▶ What the task asks: Print out every line of the listing below without alteration.
*** Records for this task Section Begins ***
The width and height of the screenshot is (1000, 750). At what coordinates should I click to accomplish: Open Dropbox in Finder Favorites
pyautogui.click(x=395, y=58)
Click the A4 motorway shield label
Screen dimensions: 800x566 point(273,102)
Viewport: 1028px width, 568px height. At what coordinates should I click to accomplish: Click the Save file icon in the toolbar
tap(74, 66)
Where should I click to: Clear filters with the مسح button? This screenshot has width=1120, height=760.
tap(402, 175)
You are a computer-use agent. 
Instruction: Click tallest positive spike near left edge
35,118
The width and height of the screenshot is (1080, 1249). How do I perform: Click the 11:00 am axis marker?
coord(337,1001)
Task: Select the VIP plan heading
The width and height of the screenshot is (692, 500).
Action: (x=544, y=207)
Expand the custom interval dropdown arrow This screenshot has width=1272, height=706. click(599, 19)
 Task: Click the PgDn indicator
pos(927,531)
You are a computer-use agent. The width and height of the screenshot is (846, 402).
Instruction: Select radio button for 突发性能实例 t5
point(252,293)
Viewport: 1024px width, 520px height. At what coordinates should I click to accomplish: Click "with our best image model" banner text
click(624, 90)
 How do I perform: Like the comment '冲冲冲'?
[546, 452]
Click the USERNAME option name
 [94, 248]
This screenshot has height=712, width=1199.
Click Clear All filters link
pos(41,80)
*** Records for this task Section Ends ***
▶ Answer section:
The width and height of the screenshot is (1000, 750). At what coordinates should I click to accomplish: Open Dropbox in Finder Favorites
pyautogui.click(x=395, y=58)
Click the A4 motorway shield label
Screen dimensions: 800x566 point(273,102)
Viewport: 1028px width, 568px height. At what coordinates should I click to accomplish: Click the Save file icon in the toolbar
tap(74, 66)
Where should I click to: Clear filters with the مسح button? This screenshot has width=1120, height=760.
tap(402, 175)
You are a computer-use agent. 
Instruction: Click tallest positive spike near left edge
35,118
The width and height of the screenshot is (1080, 1249). How do I perform: Click the 11:00 am axis marker?
coord(337,1001)
Task: Select the VIP plan heading
The width and height of the screenshot is (692, 500).
Action: (x=544, y=207)
Expand the custom interval dropdown arrow This screenshot has width=1272, height=706. click(599, 19)
 Task: Click the PgDn indicator
pos(927,531)
You are a computer-use agent. The width and height of the screenshot is (846, 402).
Instruction: Select radio button for 突发性能实例 t5
point(252,293)
Viewport: 1024px width, 520px height. At what coordinates should I click to accomplish: Click "with our best image model" banner text
click(624, 90)
 How do I perform: Like the comment '冲冲冲'?
[546, 452]
Click the USERNAME option name
 [94, 248]
This screenshot has height=712, width=1199.
Click Clear All filters link
pos(41,80)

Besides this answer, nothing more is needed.